Segment Start: DATA UNDER STUDY
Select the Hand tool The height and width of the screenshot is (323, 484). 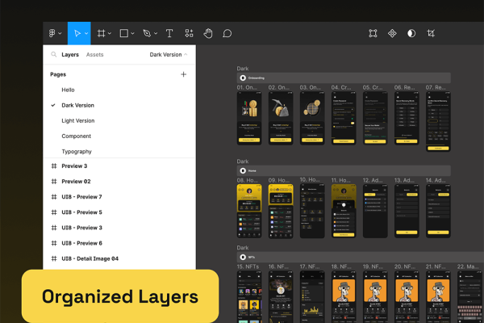tap(208, 33)
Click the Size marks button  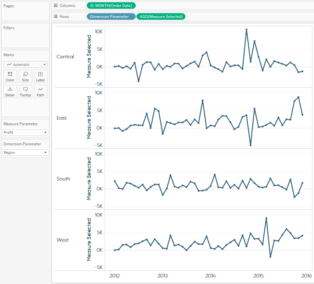click(25, 76)
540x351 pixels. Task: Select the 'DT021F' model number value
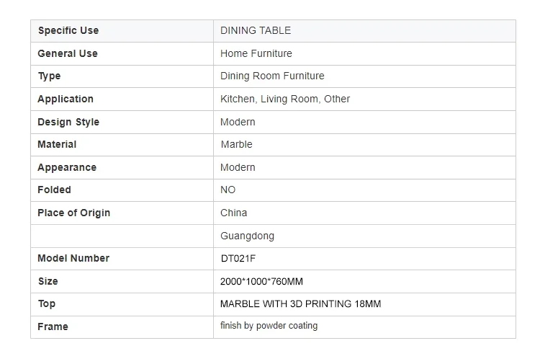238,258
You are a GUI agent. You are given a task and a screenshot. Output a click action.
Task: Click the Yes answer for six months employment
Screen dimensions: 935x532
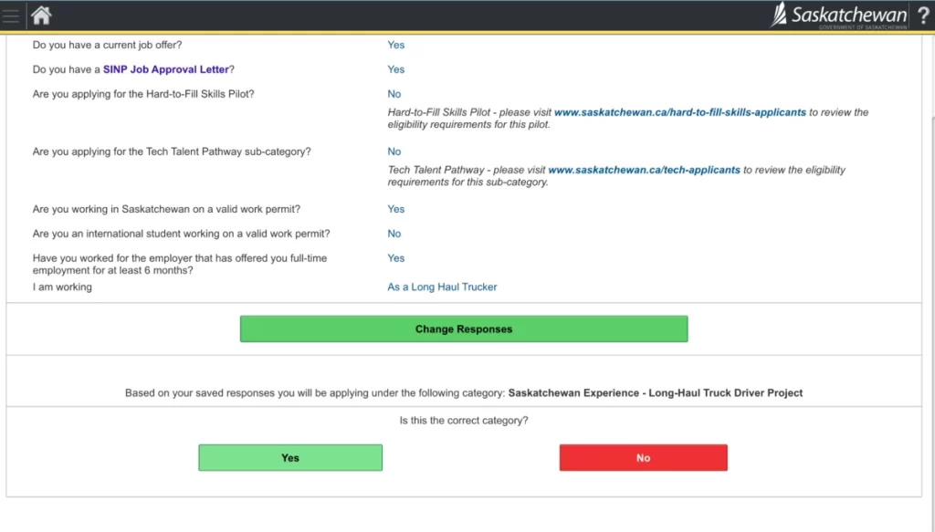pos(395,258)
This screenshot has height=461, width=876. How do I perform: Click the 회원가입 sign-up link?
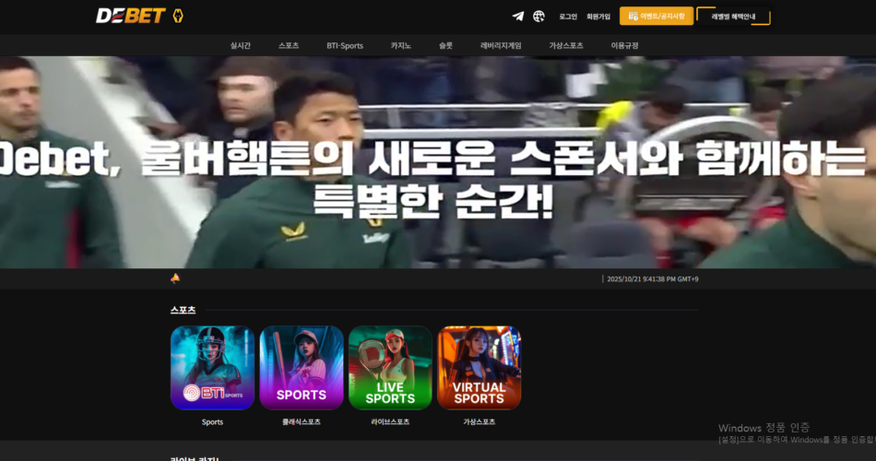598,17
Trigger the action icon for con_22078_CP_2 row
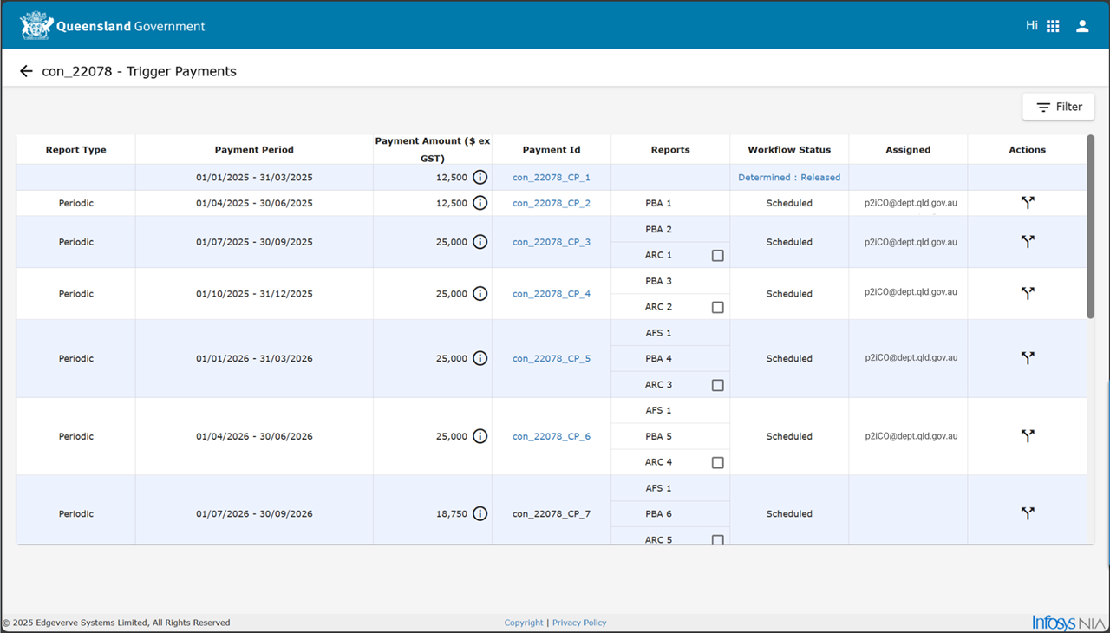This screenshot has height=633, width=1110. 1028,203
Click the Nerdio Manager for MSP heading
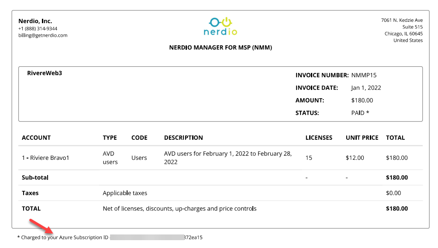Screen dimensions: 438x248 (x=220, y=48)

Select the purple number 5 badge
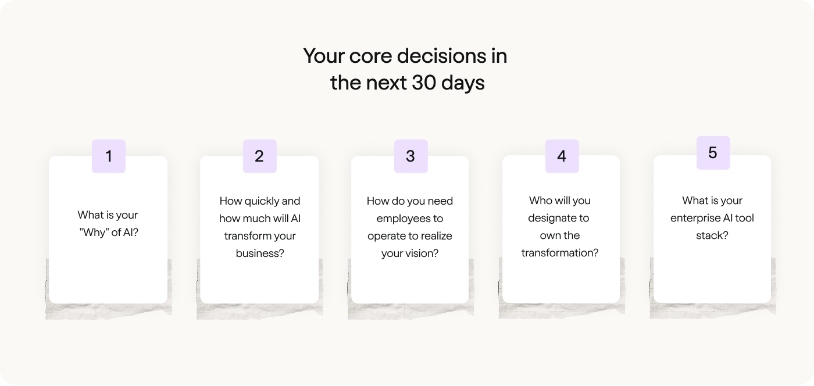click(713, 153)
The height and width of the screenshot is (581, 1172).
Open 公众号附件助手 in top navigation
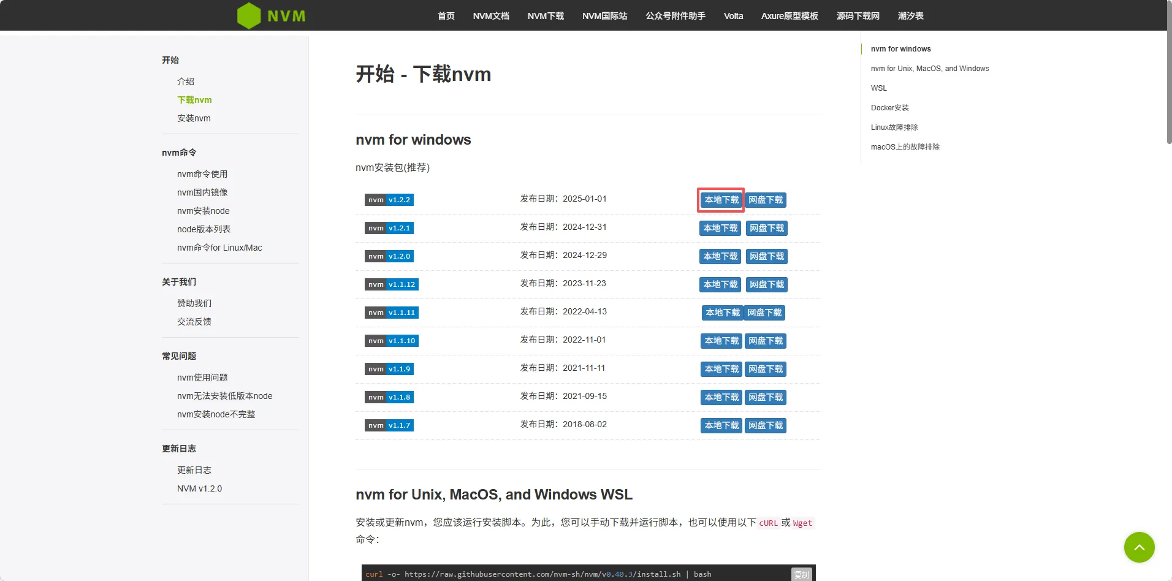(x=675, y=16)
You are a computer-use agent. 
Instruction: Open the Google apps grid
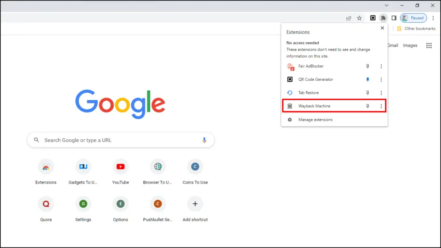tap(429, 46)
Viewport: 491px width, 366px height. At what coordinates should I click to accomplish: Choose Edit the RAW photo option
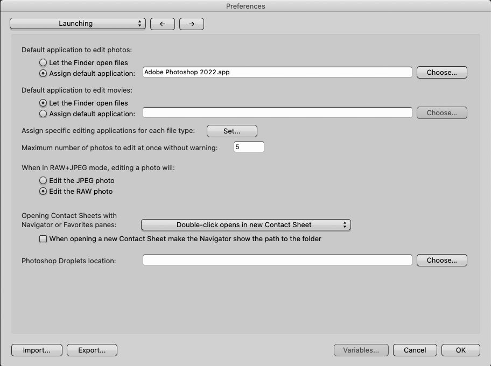pos(43,192)
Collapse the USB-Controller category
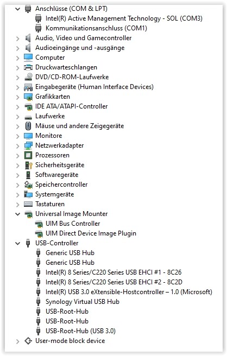 (x=17, y=243)
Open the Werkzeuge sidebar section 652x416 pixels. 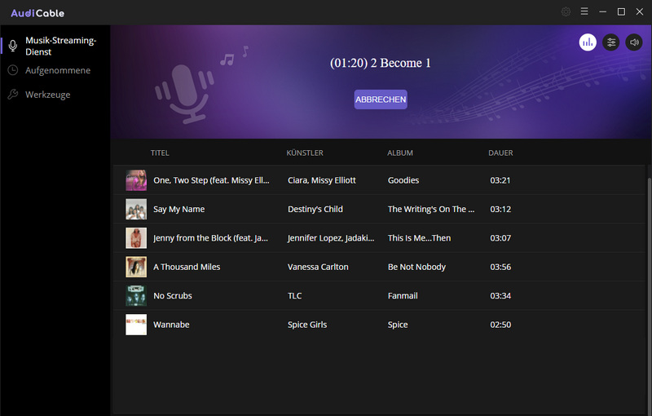[x=47, y=95]
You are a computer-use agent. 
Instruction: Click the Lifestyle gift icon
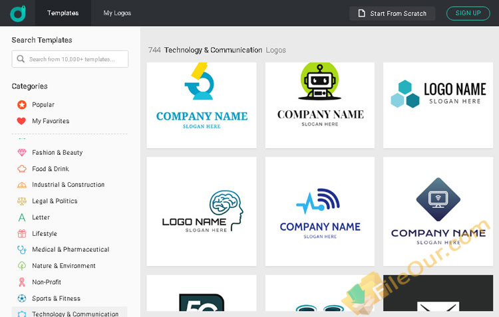point(21,233)
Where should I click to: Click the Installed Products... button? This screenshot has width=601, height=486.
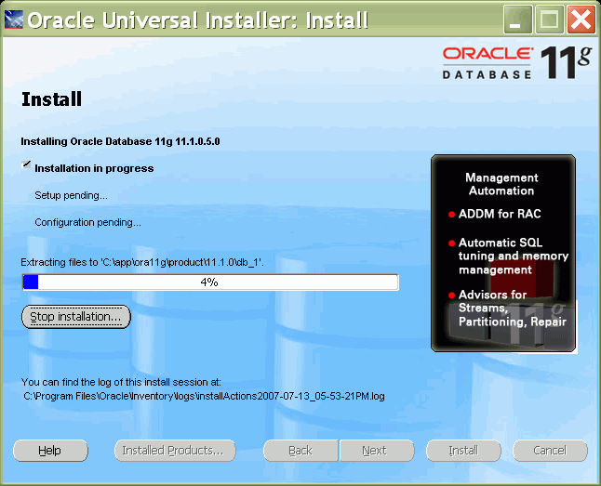click(173, 451)
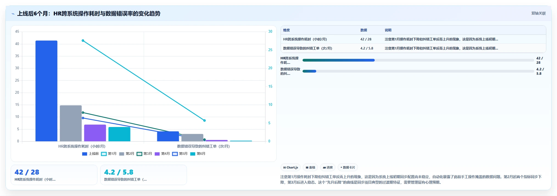
Task: Toggle the 第5月 legend entry
Action: pyautogui.click(x=180, y=154)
Segment End: DATA UNDER STUDY
PROMPT – Could you give again precisely the lines from the one containing "Instruction: Click the Lifestyle gift icon" through the final line of the material above, both included, and no others, dropping the pictures?

EXERCISE ANSWER –
Instruction: Click the Lifestyle gift icon
point(21,233)
Where should I click to: Click the Installed Products... button? This screenshot has width=601, height=486.
click(173, 451)
Task: Toggle the 第5月 legend entry
Action: pyautogui.click(x=180, y=154)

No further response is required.